Au petit matin,en se réveillant Marjorie et Margot échangèrent des regards pleins de tendresse.Leurs coeurs et leurs corps, eux, étaient éblouis d'avoir partagé des instants aussi intenses, et de s'être trouvées et comprises aussi complètement et rapidement !
Marjorie n'avait aucune expérience de ce genre de situation, puisque ses amours adolescentes avec Gwenaëlle avaient été totalement platoniques, sauf le jour de leur séparation.Mais elle devinait qu'une telle harmonie spontanée devait être rare. Margot, elle le savait pour avoir toujours été attirée par les partages entre femmes et les avoir vécus, souvent avec intensité, parfois avec déception !
Elle s'était mariée par pure convention, tout en sachant que son penchant datait de son adolescence, mais pensant que, peut-être, le contact intime avec un homme la mettrait sur un chemin plus conforme aux lois de la nature et de la société. Mais l'échec avait été total, et la séparation était survenue assez rapidement, avant qu'elle n'ait conçu un enfant!
Le corps et les gestes d'un homme ne lui étaient que source de répugnance, alors que, souvent elle avait l'occasion de rencontrer des femmes correspondant à ses goûts et,parfois déshabillées: Comme dans les vestiaires sportifs, son lieu de prédilection, les plages ou les piscines. Elle éprouvait toujours un trouble qui la poussait, alors, à faire connaissance et à tenter de conquérir la femme de ses désirs!
Elle aimait, tout particulièrement, celles, assez menues, avec un large visge auréolé de blond, aux lèvres pulpeuses qui donnaient envie de baisers,aux formes harmonieuses et rondes, mais sans excès. Détestant les grosses et lourdes mamelles et les arrière-trains de jument poulinière.
Marjorie était l'exemple même de ce qu'elle aimait, et avait éprouvé une vive attirance depuis l'instant où elle l'avait vue, dans le miroir des toilettes.
En y pensant, tout en buvant son café, elle huma discrètement, sur le bout de ses dogts, les relents odorants de leurs élans nocturnes.Elle sentit, alors, monter au creux de ses reins le même désir que celui qui l'avait taraudée une grande partie de la nuit. Eprouvant une folle envie d'enlacer encore Marjorie, de la couvrir de baisers, là en plein déjeuner,et devant les randonneurs présents en lui criant:-"Je t'aime!"
Malheureusement, son emploi du temps professionnel ne lui laissait pas le loisir de rester avec elle et de l'accompagner au cours de cette journée. Alors elle l'attira dehors et avant d'enfourcher son jet-ski, la main en coupe sous sn menton, elle prit tendrement ses lèvres et lui glissa son adresse et son numéro de potable avant de disparaître dans la lumière déjà scintillante du matin!

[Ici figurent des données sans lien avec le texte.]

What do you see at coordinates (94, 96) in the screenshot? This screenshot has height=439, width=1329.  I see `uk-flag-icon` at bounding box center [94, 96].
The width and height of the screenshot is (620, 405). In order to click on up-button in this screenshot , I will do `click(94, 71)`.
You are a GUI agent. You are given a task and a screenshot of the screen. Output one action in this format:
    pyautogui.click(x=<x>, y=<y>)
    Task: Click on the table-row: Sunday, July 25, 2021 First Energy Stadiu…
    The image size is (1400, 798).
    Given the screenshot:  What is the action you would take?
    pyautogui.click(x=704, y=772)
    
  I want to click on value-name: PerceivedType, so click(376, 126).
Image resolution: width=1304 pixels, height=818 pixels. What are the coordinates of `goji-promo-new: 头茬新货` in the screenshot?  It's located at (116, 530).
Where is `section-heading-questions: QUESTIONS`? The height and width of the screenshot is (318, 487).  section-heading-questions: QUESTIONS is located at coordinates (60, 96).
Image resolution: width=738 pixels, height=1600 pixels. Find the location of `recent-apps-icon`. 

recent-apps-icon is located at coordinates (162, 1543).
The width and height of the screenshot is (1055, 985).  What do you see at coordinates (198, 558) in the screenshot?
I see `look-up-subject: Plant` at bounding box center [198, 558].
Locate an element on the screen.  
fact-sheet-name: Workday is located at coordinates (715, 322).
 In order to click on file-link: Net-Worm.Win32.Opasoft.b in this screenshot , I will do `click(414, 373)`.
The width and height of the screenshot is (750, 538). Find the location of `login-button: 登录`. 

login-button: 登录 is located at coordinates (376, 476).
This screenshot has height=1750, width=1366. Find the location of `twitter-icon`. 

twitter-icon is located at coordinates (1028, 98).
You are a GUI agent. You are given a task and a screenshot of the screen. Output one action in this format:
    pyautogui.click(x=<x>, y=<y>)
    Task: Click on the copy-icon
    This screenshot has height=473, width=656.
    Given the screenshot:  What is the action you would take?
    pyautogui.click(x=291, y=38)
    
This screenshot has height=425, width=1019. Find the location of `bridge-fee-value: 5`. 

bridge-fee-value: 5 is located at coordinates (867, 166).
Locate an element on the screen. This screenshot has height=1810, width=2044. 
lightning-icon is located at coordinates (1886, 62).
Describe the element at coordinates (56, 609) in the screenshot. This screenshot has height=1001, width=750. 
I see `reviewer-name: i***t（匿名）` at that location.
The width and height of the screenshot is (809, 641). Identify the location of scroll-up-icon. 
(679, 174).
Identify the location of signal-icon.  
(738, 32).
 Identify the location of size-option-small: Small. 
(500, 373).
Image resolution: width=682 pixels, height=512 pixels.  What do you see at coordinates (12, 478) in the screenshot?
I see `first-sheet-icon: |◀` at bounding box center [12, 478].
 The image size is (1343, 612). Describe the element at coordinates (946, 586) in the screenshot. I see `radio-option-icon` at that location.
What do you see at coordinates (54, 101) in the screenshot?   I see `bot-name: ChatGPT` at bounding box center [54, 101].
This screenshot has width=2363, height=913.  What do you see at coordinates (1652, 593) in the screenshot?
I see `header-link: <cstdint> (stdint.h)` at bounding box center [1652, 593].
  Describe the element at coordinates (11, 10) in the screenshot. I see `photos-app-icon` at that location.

Restée seule sur le seuil de la cabane, la neige gelée crissant sous ses semelles, Marjorie se sentait désorientée, après une nuit aussi intense et le coeur un peu chaviré. Pourquoi donc s'obstinait-elle à vivre aux côtés de James, alors qu'elle pouvait vivre de pareilles heures au côté d'une femme? Famille, réputation étaient des mots qui lui avaient semblés importants et que, ce matin, elle trouvait dérisoire.
Elle eut soudain l'envie de tout abandonner, de se rendre à l'adresse de Margot et de passer la nuit prochaine dans ses bras, pour la respirer, la caresser et la couvrir de baisers!
Elle tenta l'aventure, en louant une voiture. A la tombée de la nuit, elle se trouvait sur le seuil de la petite maison de rondins. Le coeur battant, elle sonna; Une grande femme blonde et souriante vint lui ouvrir, à qui elle demanda Margot!
-"Elle est en mission et ne rentrera pas ce soir, mais entrez, soyez la bienvenue!"
Désarçonnée par un tel accueil, Marjorie recula, tourna les talons en balbutiant et s'enfuit dans la nuit tombante, le coeur en chamade!